- **Work item**
Output only the lines that run from the line holding "Viewport: 1389px width, 868px" to the end of the data below, including both ends, without any pictures.

- **Material for this task**
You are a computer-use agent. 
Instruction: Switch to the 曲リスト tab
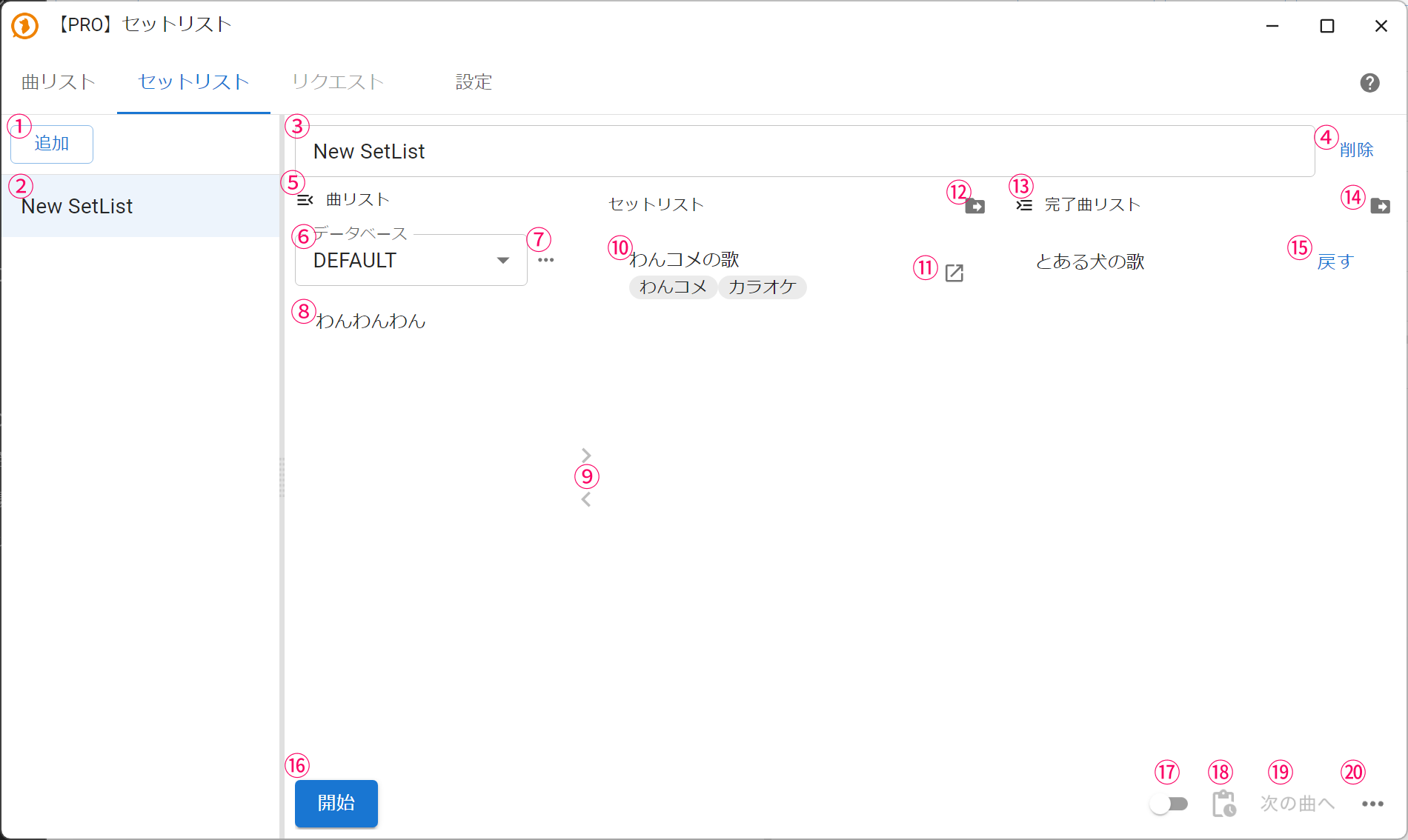tap(59, 82)
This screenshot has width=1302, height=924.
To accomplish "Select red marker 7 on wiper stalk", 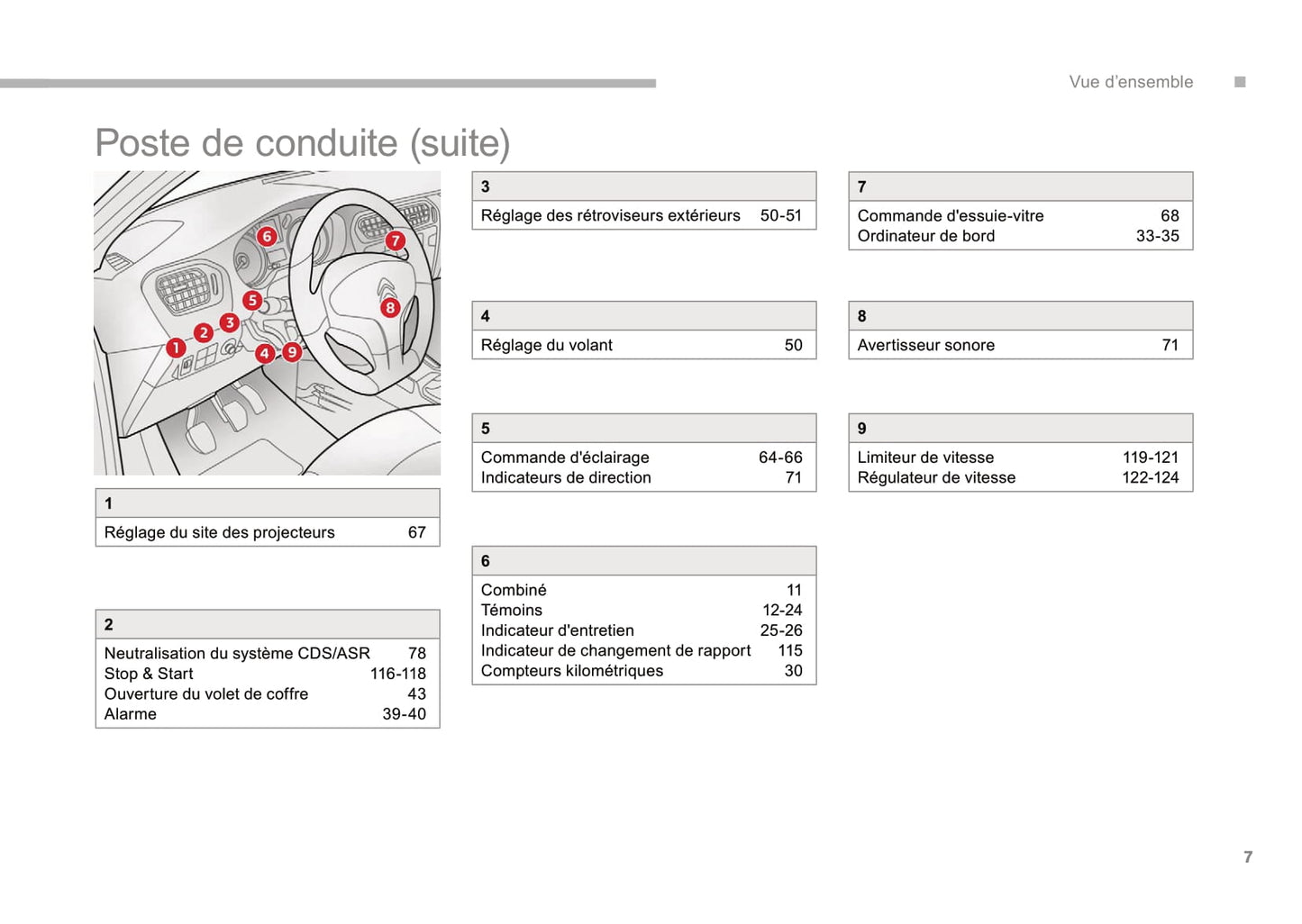I will pyautogui.click(x=395, y=240).
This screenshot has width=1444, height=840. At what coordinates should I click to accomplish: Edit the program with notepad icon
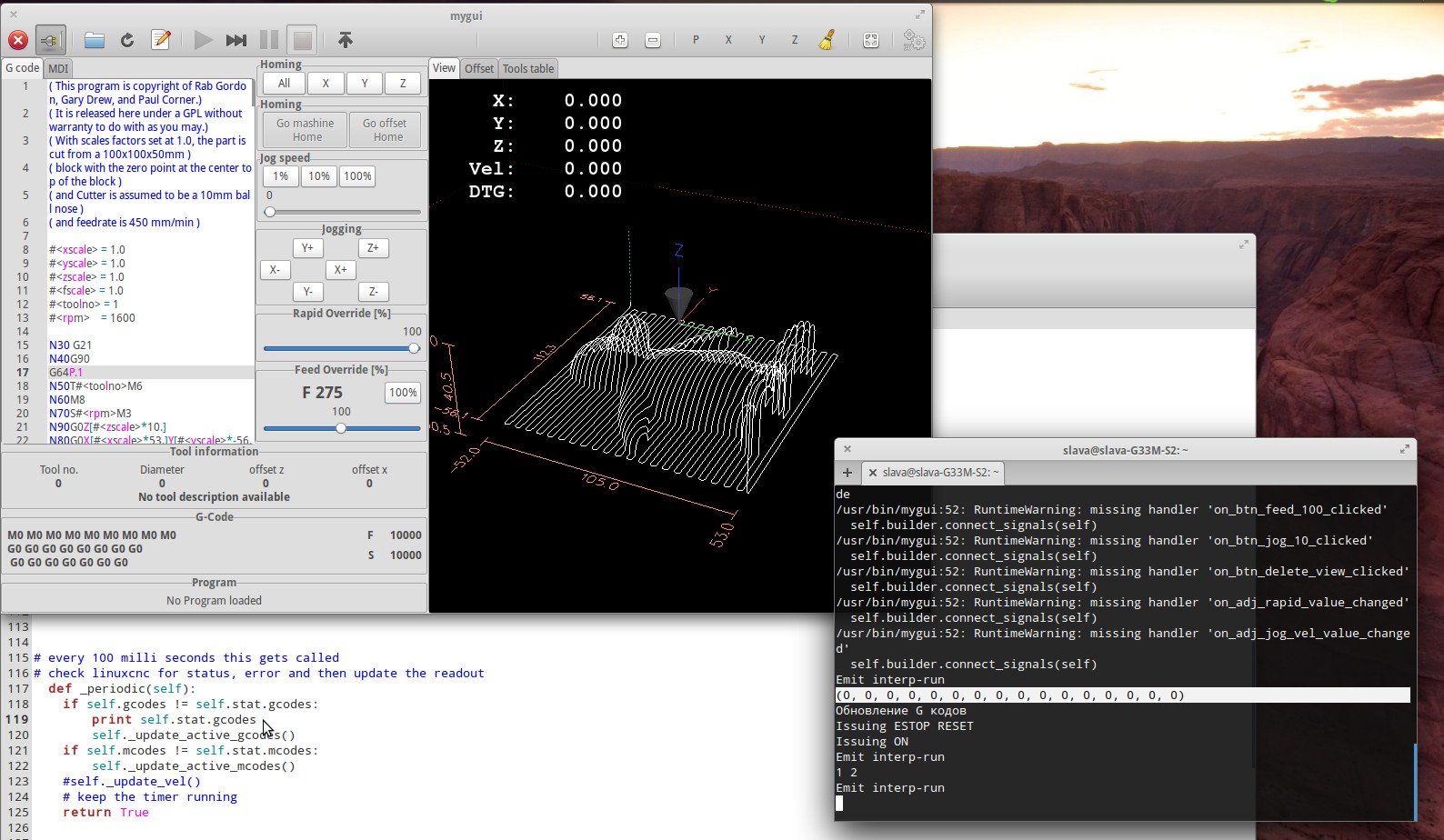coord(161,40)
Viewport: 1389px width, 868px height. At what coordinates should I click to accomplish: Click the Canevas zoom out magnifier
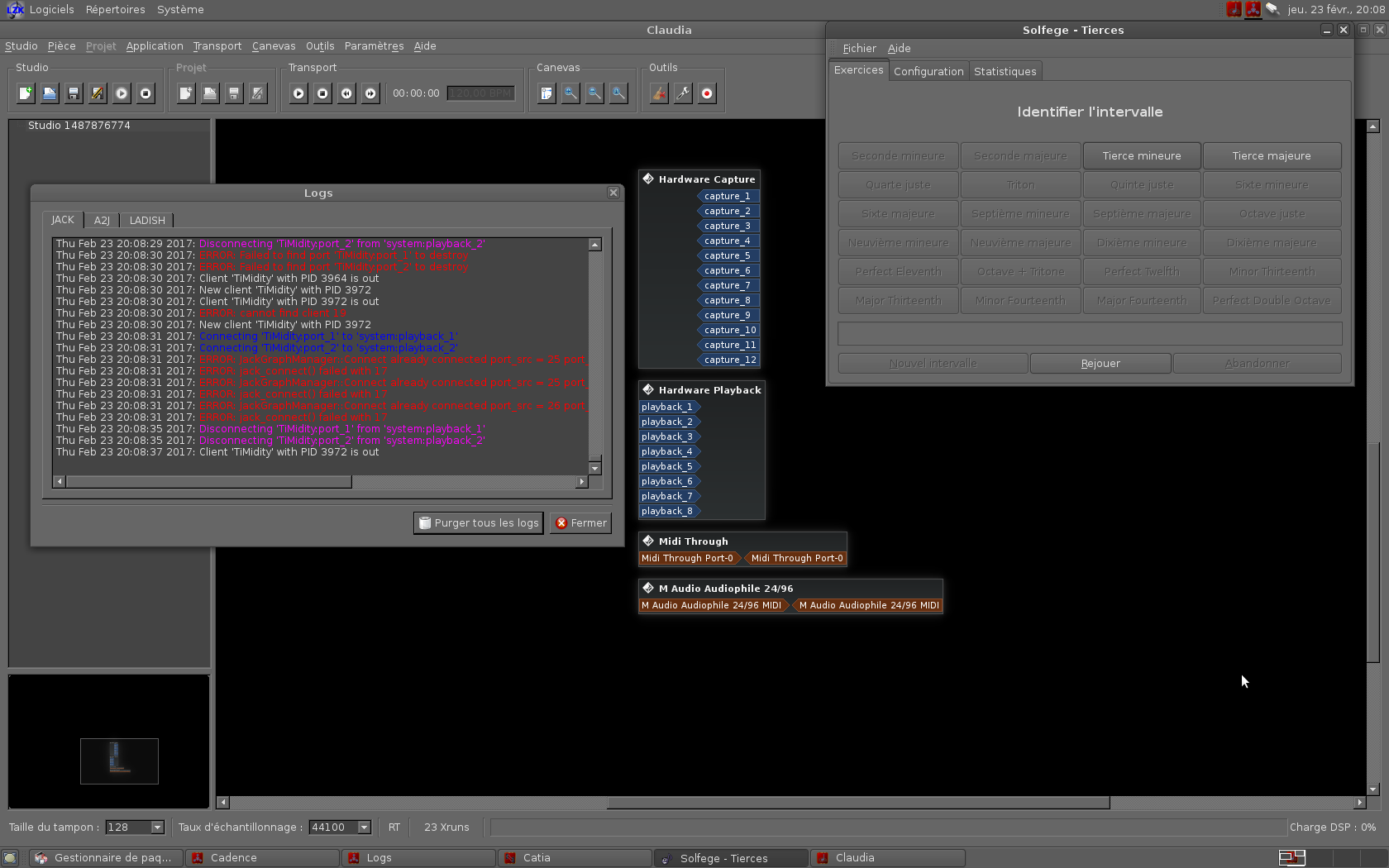pos(594,93)
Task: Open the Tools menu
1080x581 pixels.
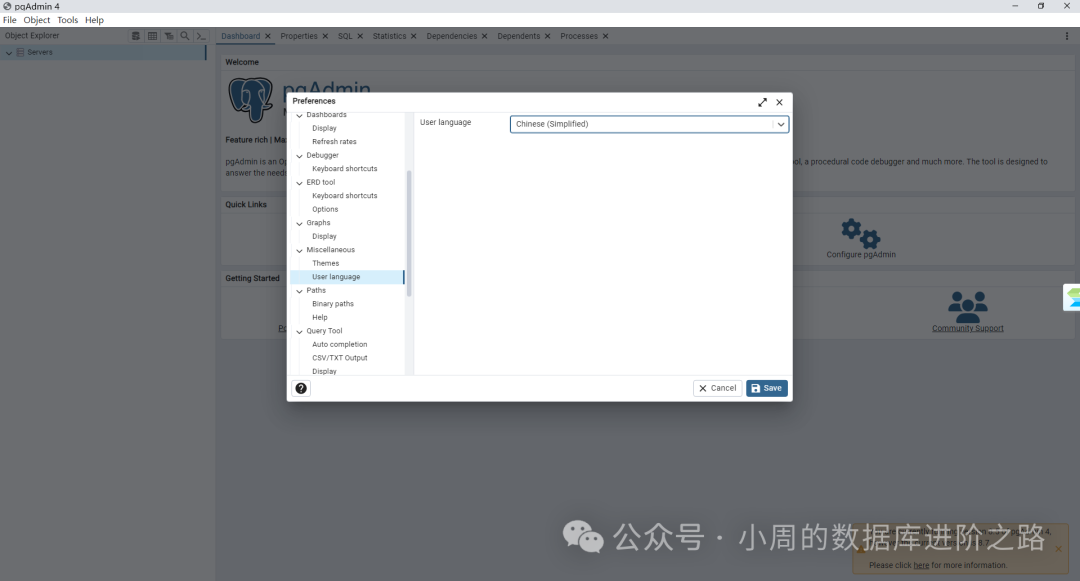Action: pos(66,19)
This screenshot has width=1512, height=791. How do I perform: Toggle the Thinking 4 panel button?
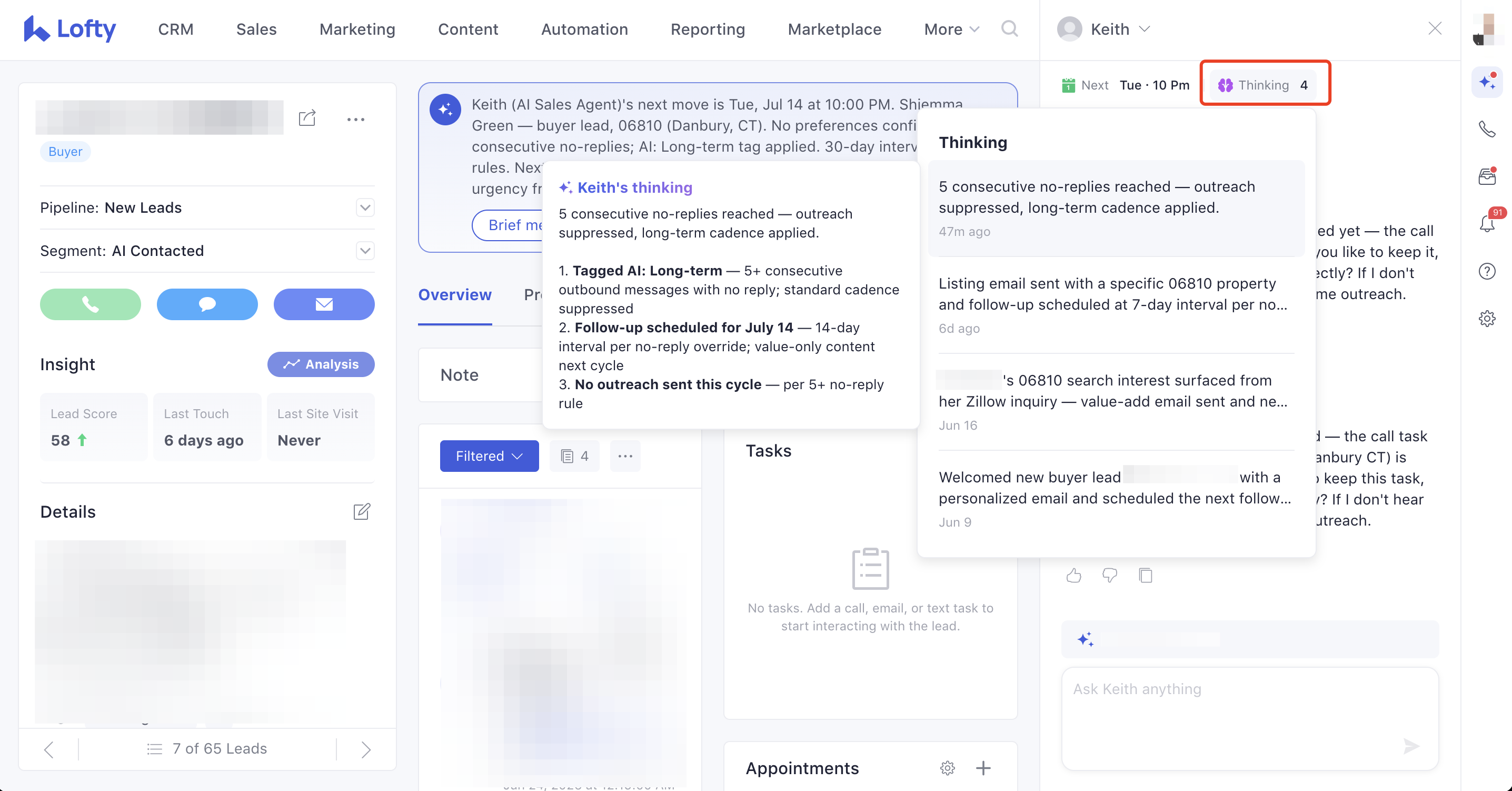coord(1262,85)
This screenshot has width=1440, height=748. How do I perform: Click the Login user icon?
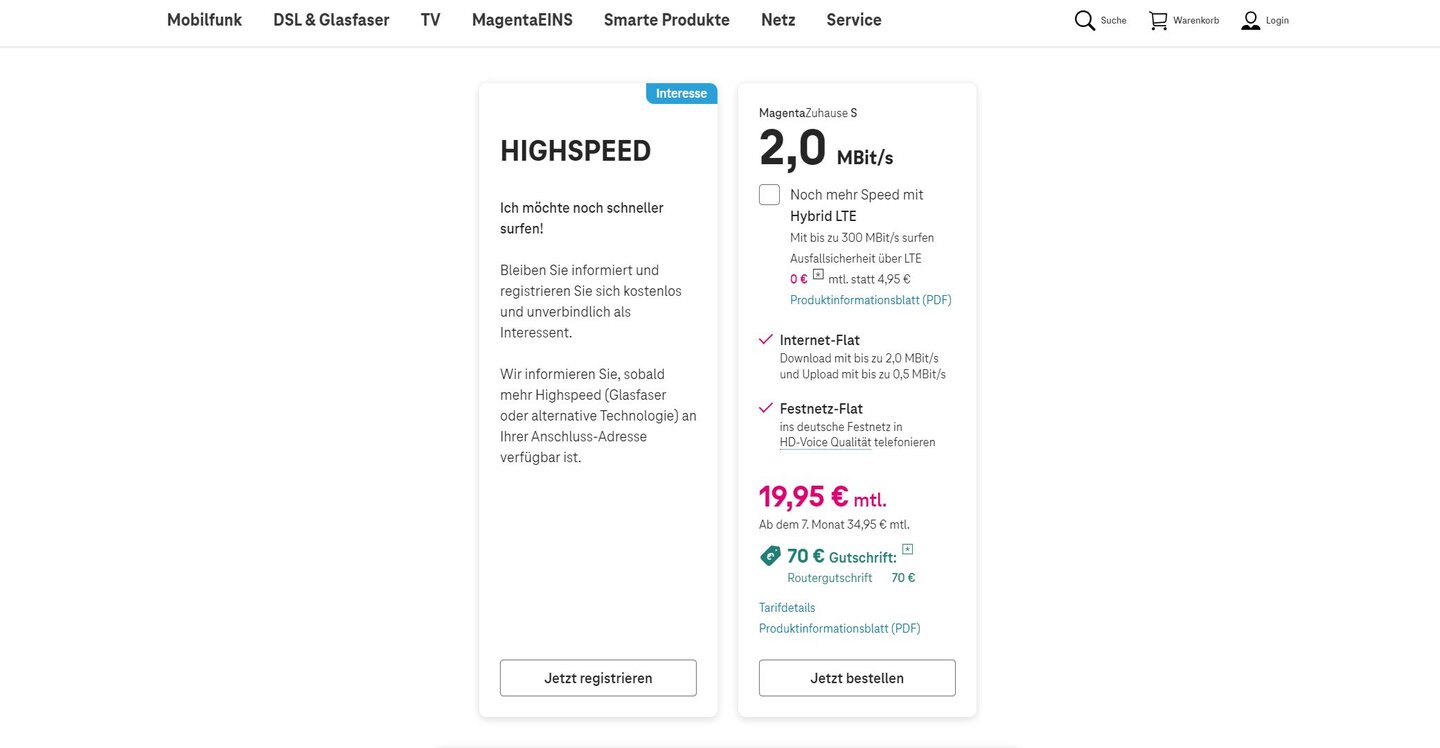[1250, 20]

- **Completed task**
Viewport: 1389px width, 868px height. At what coordinates should I click to accomplish: Click the Canevas zoom out magnifier
pos(594,93)
Task: Open the Tools menu
1080x581 pixels.
Action: pos(66,19)
This screenshot has width=1512, height=791. How do I perform: Toggle the Thinking 4 panel button?
coord(1262,85)
This screenshot has width=1440, height=748. How do I perform: Click the Login user icon?
[1250, 20]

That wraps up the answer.